[Stored data entries]
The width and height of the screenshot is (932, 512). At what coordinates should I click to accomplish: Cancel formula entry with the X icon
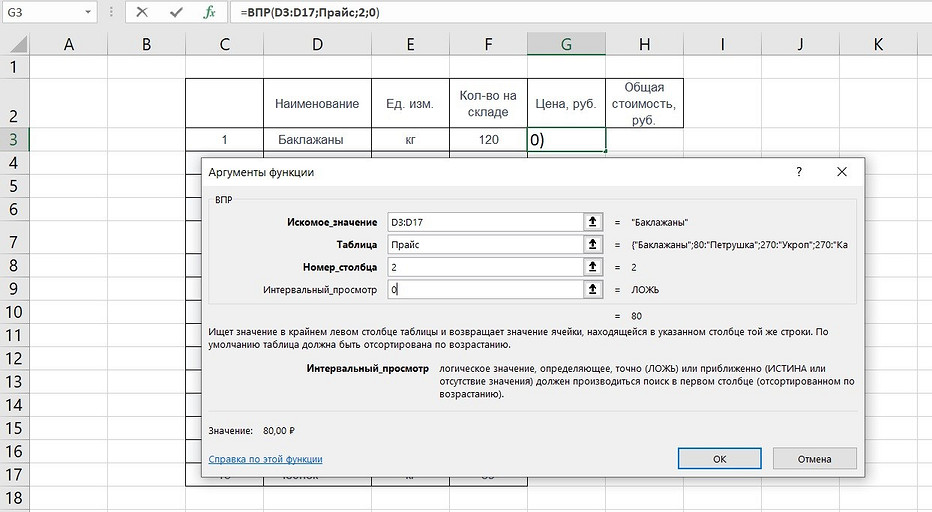click(142, 13)
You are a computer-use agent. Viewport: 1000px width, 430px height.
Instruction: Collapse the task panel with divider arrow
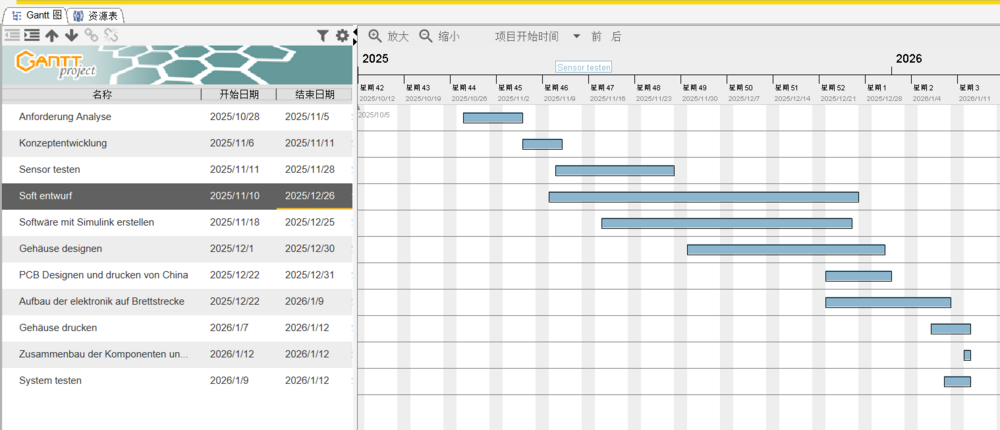[x=355, y=32]
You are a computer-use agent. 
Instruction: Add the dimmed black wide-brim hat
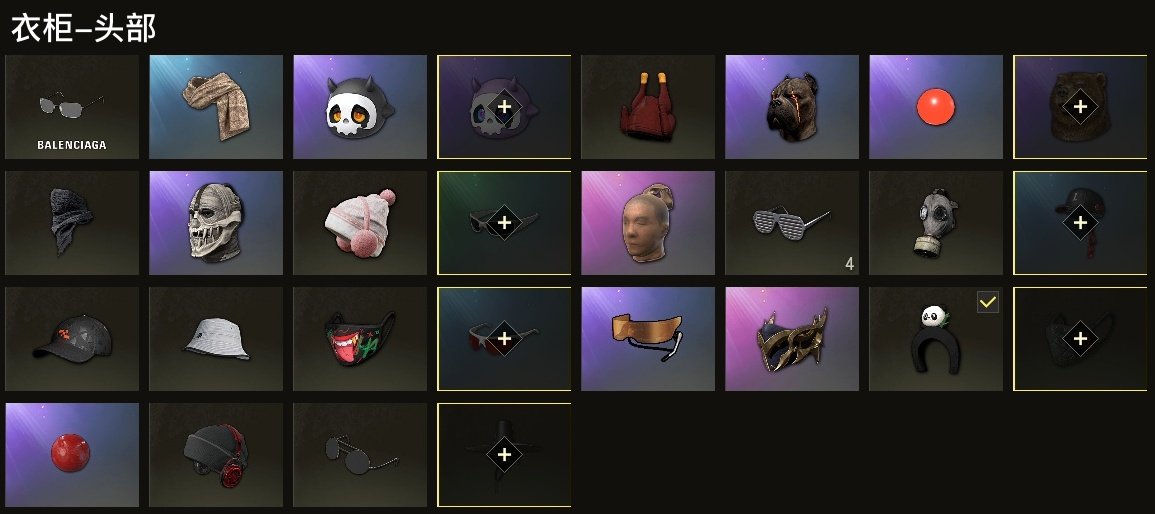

*WHAT TO DO*: Since the copy should hold text only, set down each record exactly and leave the pictures out.

*EXERCISE SOLUTION*:
The width and height of the screenshot is (932, 512). At what coordinates should I click to accomplish: Cancel formula entry with the X icon
click(142, 13)
You are a computer-use agent. Viewport: 1000px width, 430px height.
Instruction: Collapse the task panel with divider arrow
[x=355, y=32]
You are a computer-use agent. 
Instruction: Add the dimmed black wide-brim hat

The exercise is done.